La experiencia entrevistando a personas recluidas de su libertad por crímenes violentos me ha demostrado que, a veces, incluso siendo más bajo de estatura y con un profundo vínculo afectuoso de amistad, alguien puede degollar a otro con un simple cuchillo de cocina y con un solo corte sin retomas o múltiples intentos, porque la fuerza por ira por venganza puede ser tan enorme que esas escenas presentaban un cadáver más afín al de un caso de decapitación.
Las víctimas de bullying u hostigamiento en cualquiera de sus formas (insultos, humillaciones, vacíos, rumores maliciosos o apodos ofensivos por parte de sus pares en la escuela) pasan por procesos de estrés crónico, tristeza, depresión, frustración y vergüenza por sus rasgos evidentes e inmutables, sumado al aislamiento social. Llegan, incluso, a autoexcluirse de las redes sociales por temor a que lo que padecen se prolongue en el ciberbullying y su sufrimiento se magnifique en el ciberespacio, pasando a ser chicos retraídos y casi invisibles, salvo cuando son hostigados. Otra vez, quizás la práctica de artes marciales haya sido, para Joaquín Sperani, un salvavidas, más que un pasatiempo.
La gravedad de estas conductas antisociales pareciera resultar indiferente en algunos establecimientos escolares que, por acción u omisión, deciden no activar protocolos o reprender a los hostigadores, generando una especie de apoyo social a esta agresión sostenida en el tiempo, como si estuviesen alentándola frente a los otros.
Hay países donde, como corresponde, se las considera una problemática seria y se recurre a diversas propuestas restaurativas, entre las que está la del criminólogo australiano John Braithwaite sobre la “vergüenza reintegrativa”, en la que, como consecuencia de sus actos, a los hostigadores se les hace sentir que entre sus pares esta conducta es vergonzosa y reprochable, sin condenarlos a ellos como personas, porque las personas aprenden del error y cambian, mucho más a esa edad.

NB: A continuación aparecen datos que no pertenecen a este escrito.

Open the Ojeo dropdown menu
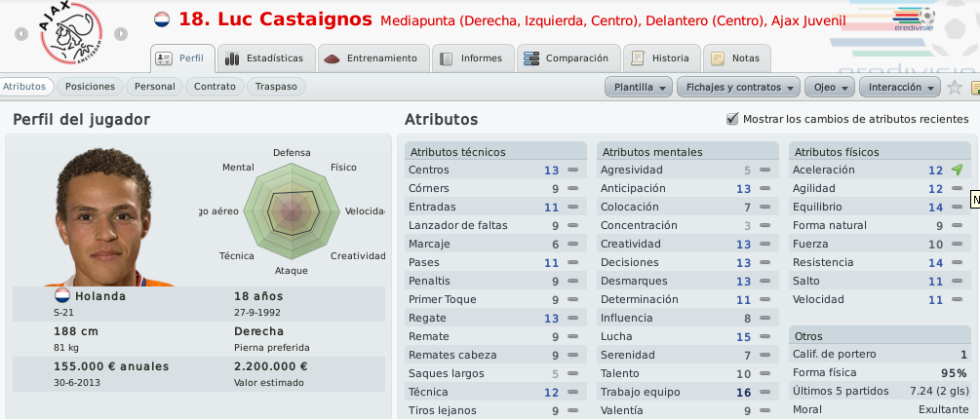The image size is (980, 419). point(830,88)
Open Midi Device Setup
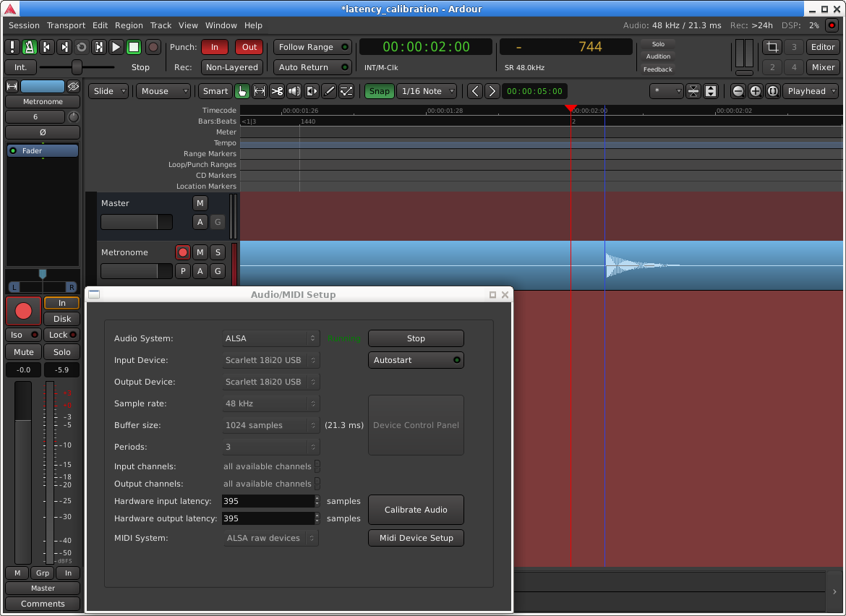 point(416,538)
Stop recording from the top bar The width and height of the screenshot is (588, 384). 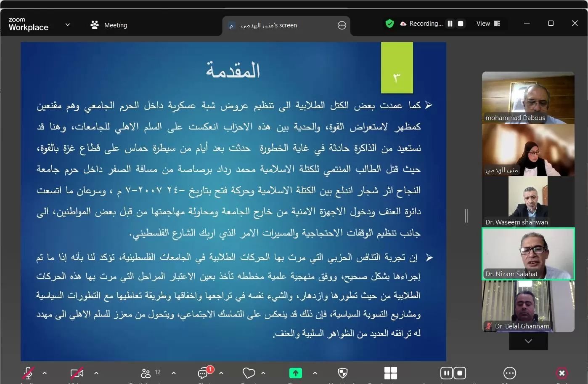pyautogui.click(x=461, y=24)
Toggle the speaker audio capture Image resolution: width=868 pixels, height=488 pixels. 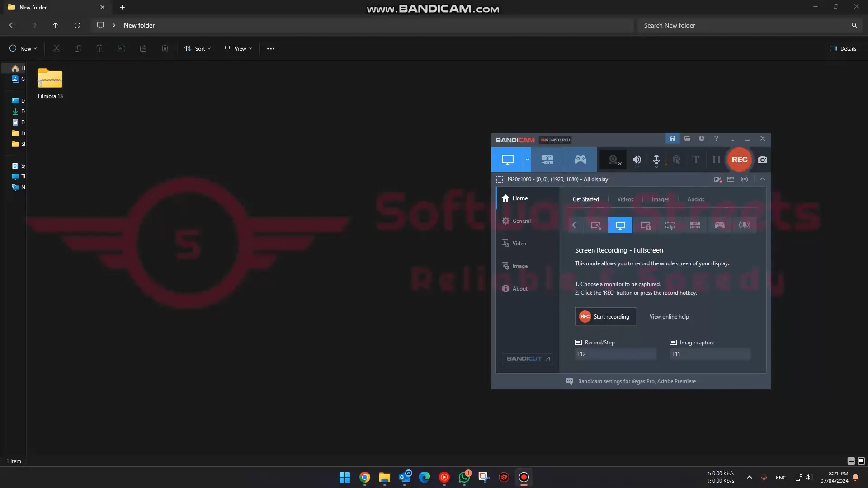(x=637, y=160)
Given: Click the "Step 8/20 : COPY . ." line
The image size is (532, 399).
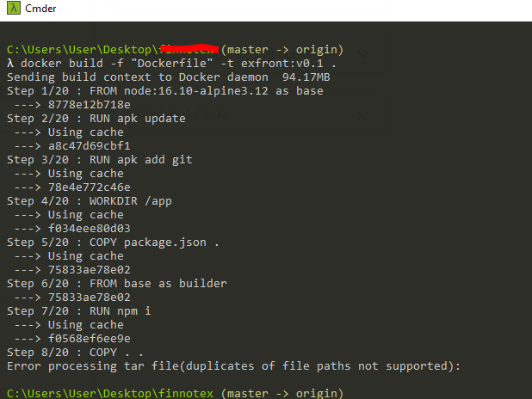Looking at the screenshot, I should coord(75,353).
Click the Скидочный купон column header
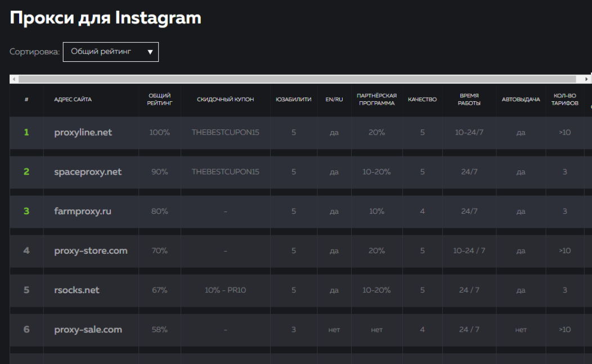The image size is (592, 364). pos(225,100)
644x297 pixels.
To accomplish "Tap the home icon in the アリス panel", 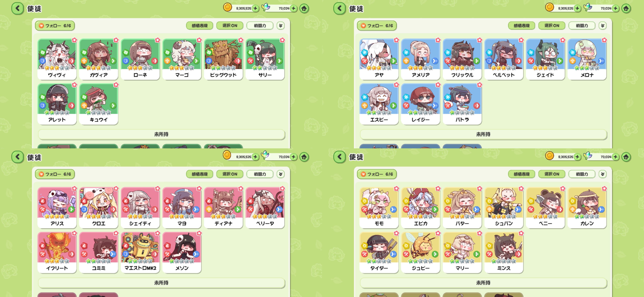I will [304, 157].
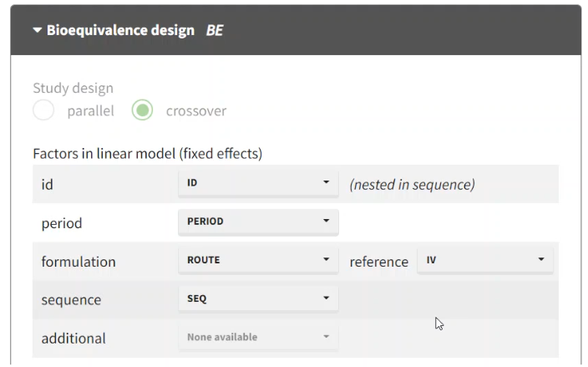Click the sequence row label
Image resolution: width=588 pixels, height=367 pixels.
71,300
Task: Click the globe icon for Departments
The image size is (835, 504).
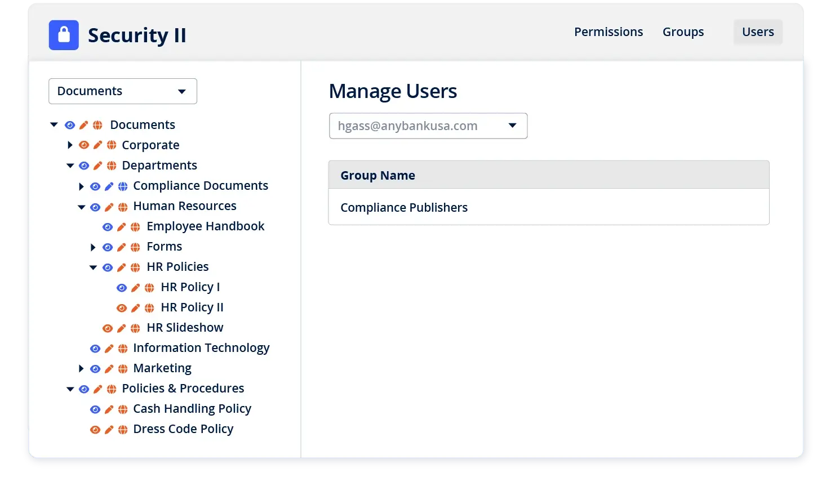Action: 110,165
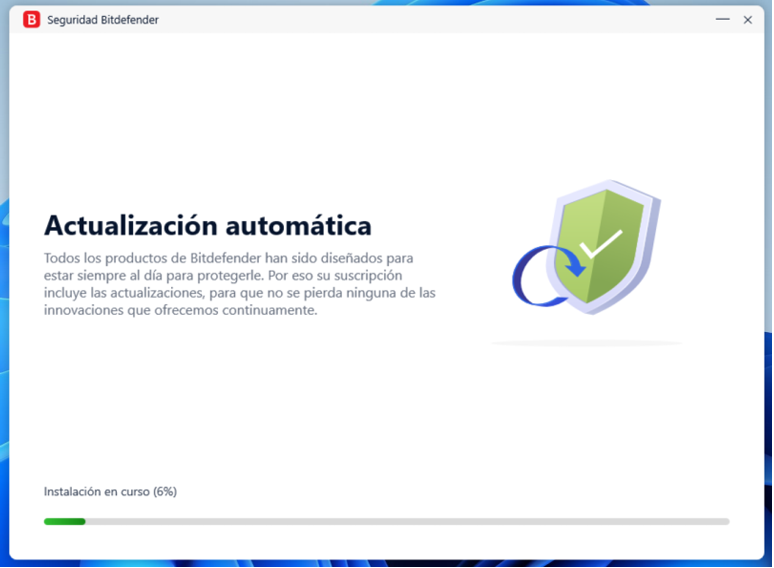
Task: Click the right end of the progress bar
Action: point(725,521)
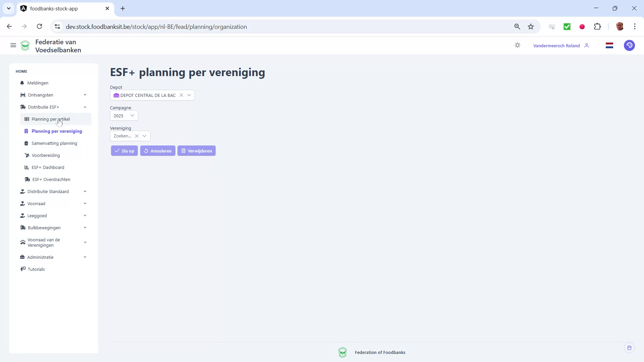Image resolution: width=644 pixels, height=362 pixels.
Task: Open the chart icon for ESF+ Dashboard
Action: coord(26,167)
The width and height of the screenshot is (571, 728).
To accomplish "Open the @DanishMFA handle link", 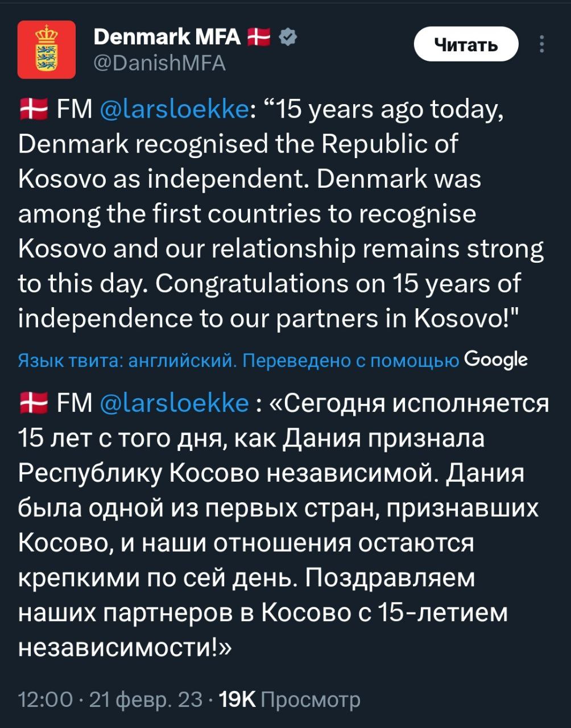I will pos(159,63).
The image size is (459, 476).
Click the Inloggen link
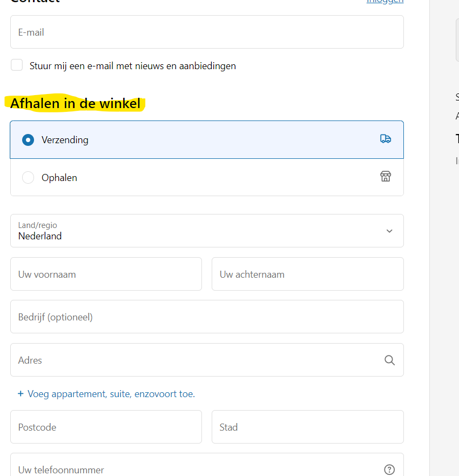pyautogui.click(x=384, y=2)
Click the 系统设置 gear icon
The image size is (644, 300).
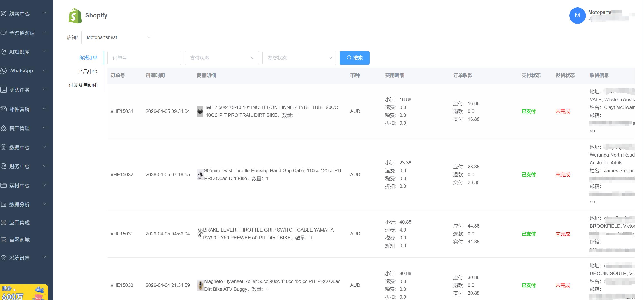(4, 258)
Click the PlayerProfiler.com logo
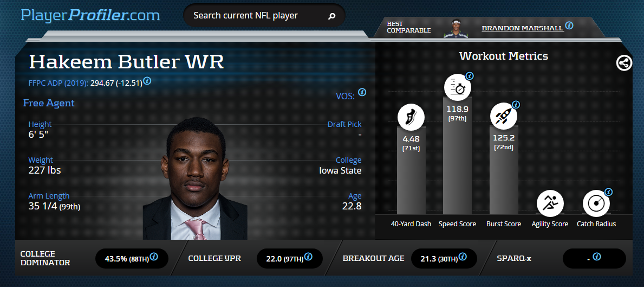 pos(90,15)
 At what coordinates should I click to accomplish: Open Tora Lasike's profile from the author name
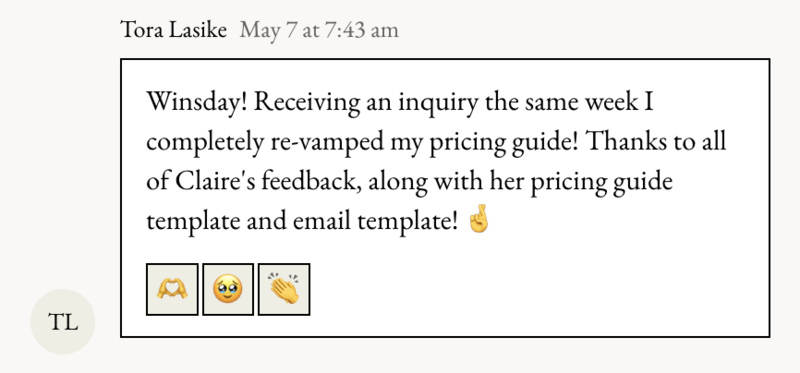pyautogui.click(x=173, y=30)
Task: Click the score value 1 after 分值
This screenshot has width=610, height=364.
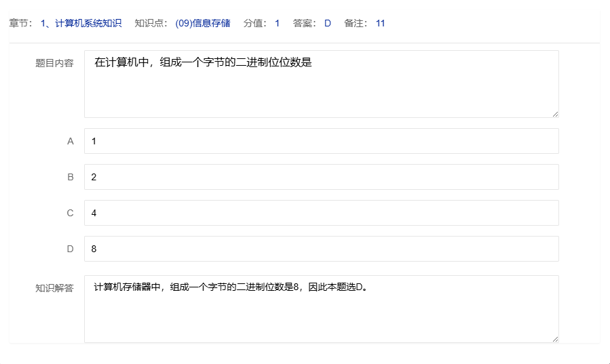Action: click(277, 23)
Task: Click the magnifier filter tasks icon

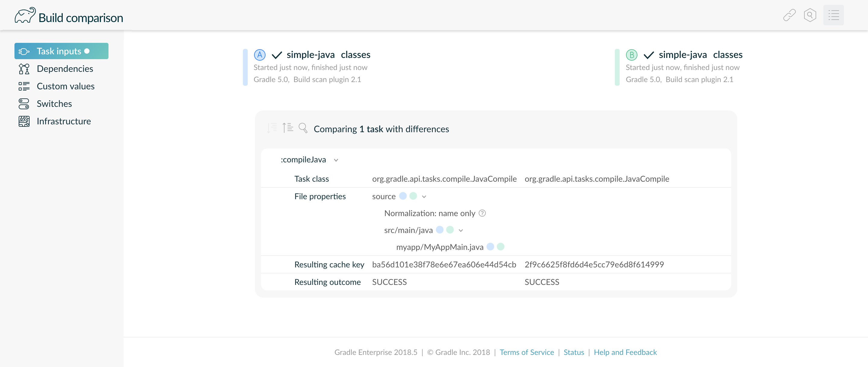Action: click(303, 128)
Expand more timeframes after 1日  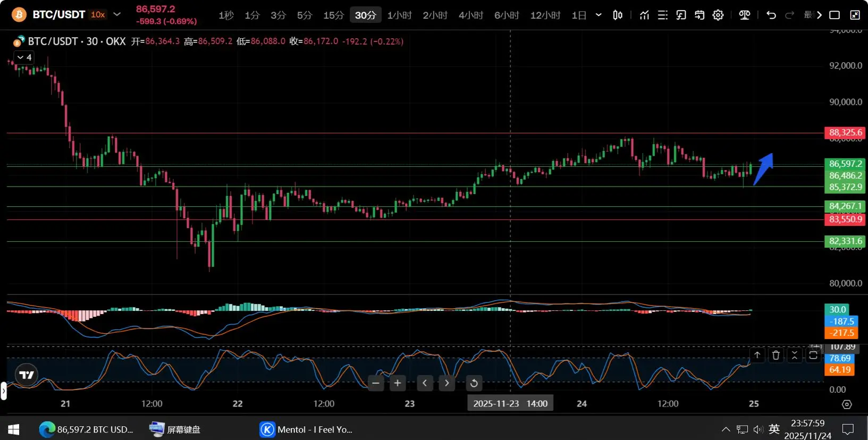(x=599, y=15)
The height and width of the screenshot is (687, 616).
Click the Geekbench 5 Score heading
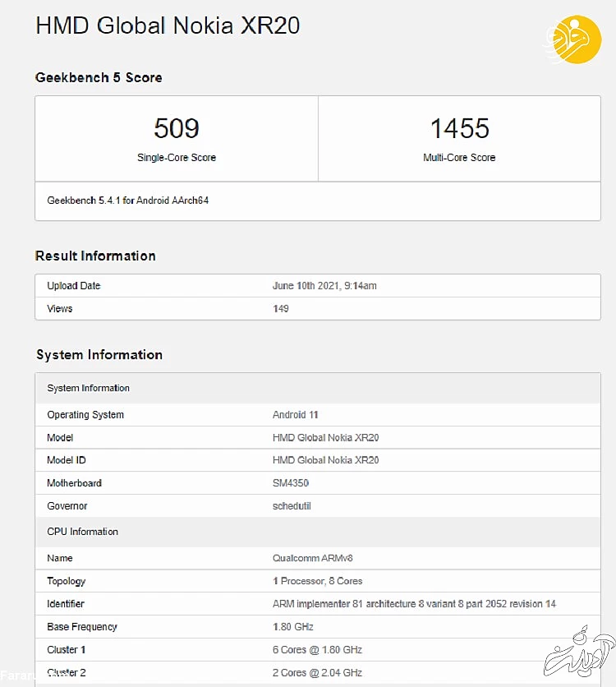(99, 78)
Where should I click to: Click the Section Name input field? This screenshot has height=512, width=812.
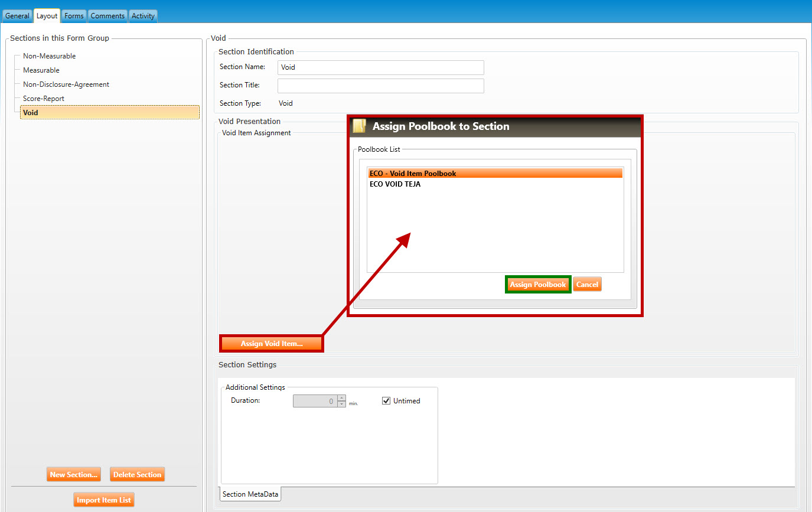click(x=380, y=67)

Porque es “reintegrativa”, la propuesta es volver a integrar de un modo conciliatorio, fomentando la empatía con los sentimientos de las personas y humanizándolas, fortificando los lazos sociales y aprendiendo a respetar lo que perciben como diferente, evitando caer en la “vergüenza desintegrativa” y destructiva que el propio bullying trae aparejado.